Under the CSE program, in addition to adequate capital, liquidity and liquidity risk management are a critical focus of the Commission’s review of broker-dealer holding companies. As you know, liquidity is essential to the viability of all financial institutions. The ability of a firm to withstand market, credit, and other types of stress events is linked not just to the amount of capital the firm possesses, but also to the sufficiency of liquid assets to meet obligations as they arise. Due to the importance of liquidity to the CSE firms, the Commission seeks to determine whether each CSE firm has adopted and follows funding procedures designed to ensure that the holding company has sufficient stand-alone liquidity and sufficient financial resources to meet its expected cash outflows in a stressed liquidity environment for a period of at least one year.
Given the recent events in the mortgage and credit markets and their potential impact on financial institutions, the Commission staff is monitoring the liquidity available to the CSE parent with greater frequency than during periods of normal market stress. All the CSE firms maintain pools of liquidity at the parent level, consisting of cash and highly liquid securities. Access to high levels of liquidity is particularly important in times of abnormally high market stress; so we are monitoring CSE firms’ access to their usual sources of both secured and unsecured funding. In addition, the Commission staff is also monitoring contingencies that might place additional strains on the balance sheets of the CSE firms. These include the potential unwinding of off-balance sheet funding structures, such as conduit structures. We also are monitoring the potential funding requirements for certain leveraged lending commitments made by the CSE firms, typically to fund corporate acquisitions or restructurings.
In addition to liquidity monitoring, the Commission staff is engaged in ongoing oversight of the valuation processes at CSE firms. The CSE firms mark most positions to market, which is a critical governance and risk management process. Current market conditions have increased the challenge of marking certain complex positions to market. We are reviewing the valuation methods used by each firm to ensure that they are robust and consistently applied across such firm’s businesses.

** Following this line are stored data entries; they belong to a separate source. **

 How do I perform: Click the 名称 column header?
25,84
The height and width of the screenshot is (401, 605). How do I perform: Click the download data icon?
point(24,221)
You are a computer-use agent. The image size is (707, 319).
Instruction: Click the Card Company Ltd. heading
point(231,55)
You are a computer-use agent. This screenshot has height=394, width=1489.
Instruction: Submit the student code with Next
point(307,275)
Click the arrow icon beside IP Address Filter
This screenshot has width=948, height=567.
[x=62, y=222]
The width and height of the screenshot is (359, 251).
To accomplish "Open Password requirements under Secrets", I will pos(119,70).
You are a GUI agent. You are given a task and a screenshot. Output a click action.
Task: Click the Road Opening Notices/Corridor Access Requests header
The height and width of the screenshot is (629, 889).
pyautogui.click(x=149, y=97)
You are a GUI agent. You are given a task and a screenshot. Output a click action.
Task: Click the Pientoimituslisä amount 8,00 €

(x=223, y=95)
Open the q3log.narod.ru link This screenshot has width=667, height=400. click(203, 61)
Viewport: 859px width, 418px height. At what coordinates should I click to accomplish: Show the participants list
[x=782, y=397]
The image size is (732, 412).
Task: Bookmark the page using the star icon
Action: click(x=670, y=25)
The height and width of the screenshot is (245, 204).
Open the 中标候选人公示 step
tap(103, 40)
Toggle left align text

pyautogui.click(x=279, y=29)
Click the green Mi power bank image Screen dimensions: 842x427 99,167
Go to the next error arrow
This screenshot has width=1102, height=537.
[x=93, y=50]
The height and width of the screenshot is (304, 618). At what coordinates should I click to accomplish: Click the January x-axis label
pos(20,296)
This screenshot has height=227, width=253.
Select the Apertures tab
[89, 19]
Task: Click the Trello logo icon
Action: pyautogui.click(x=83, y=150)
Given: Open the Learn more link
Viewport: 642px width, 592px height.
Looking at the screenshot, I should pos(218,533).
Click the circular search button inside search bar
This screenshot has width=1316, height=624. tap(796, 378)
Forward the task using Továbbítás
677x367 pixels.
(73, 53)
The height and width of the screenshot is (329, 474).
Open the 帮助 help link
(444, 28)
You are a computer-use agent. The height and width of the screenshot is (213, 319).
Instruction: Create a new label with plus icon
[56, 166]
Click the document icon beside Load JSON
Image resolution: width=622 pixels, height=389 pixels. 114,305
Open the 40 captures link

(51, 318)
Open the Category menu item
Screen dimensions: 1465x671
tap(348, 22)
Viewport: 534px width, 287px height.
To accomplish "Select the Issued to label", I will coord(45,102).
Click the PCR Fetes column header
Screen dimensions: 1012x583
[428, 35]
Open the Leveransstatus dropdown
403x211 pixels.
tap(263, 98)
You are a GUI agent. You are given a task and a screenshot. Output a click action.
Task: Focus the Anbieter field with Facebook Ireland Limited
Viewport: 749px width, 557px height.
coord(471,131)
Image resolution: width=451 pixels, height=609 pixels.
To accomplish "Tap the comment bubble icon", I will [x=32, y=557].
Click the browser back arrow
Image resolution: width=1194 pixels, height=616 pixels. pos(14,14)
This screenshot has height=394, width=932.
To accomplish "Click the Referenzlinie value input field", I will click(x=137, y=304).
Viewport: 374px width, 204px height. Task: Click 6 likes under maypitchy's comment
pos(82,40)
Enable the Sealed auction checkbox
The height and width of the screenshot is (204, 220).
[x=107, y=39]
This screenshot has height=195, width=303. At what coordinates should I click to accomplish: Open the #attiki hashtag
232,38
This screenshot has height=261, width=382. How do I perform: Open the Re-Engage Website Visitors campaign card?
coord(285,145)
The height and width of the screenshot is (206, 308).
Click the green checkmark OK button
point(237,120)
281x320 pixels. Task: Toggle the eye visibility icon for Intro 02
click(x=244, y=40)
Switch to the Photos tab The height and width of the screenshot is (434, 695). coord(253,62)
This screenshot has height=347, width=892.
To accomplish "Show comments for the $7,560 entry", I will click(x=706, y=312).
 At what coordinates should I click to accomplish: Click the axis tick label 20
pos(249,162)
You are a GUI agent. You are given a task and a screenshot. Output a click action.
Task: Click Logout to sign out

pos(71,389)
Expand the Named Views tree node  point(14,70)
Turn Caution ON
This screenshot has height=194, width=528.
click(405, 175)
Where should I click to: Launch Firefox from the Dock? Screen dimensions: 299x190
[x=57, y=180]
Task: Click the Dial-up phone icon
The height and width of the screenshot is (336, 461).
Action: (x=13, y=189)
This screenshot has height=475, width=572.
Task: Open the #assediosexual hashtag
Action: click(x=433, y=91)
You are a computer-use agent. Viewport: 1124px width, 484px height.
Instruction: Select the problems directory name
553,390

Finally, critical components of the Commission’s efforts to protect investors and the integrity of our trading markets are our examination program that examines registered securities firms for compliance with federal securities laws, and our enforcement program that investigates indications of violations of the federal securities laws. The Commission has been, and will continue to be, vigilant in bringing cases for fraud and other violations of the securities laws that implicate the integrity and fairness of our trading markets.
I hope my remarks today have highlighted the Commission’s ongoing and heightened activities in light of the recent mortgage and credit market events. I believe the regulatory community must also continue to engage with the systemically important banks and securities firms, encouraging additional efforts to improve and expand risk management capabilities. We will work with our PWG colleagues and other market participants to further this agenda.
Thank you for the opportunity to testify before you today. I would be happy to answer any questions you might have.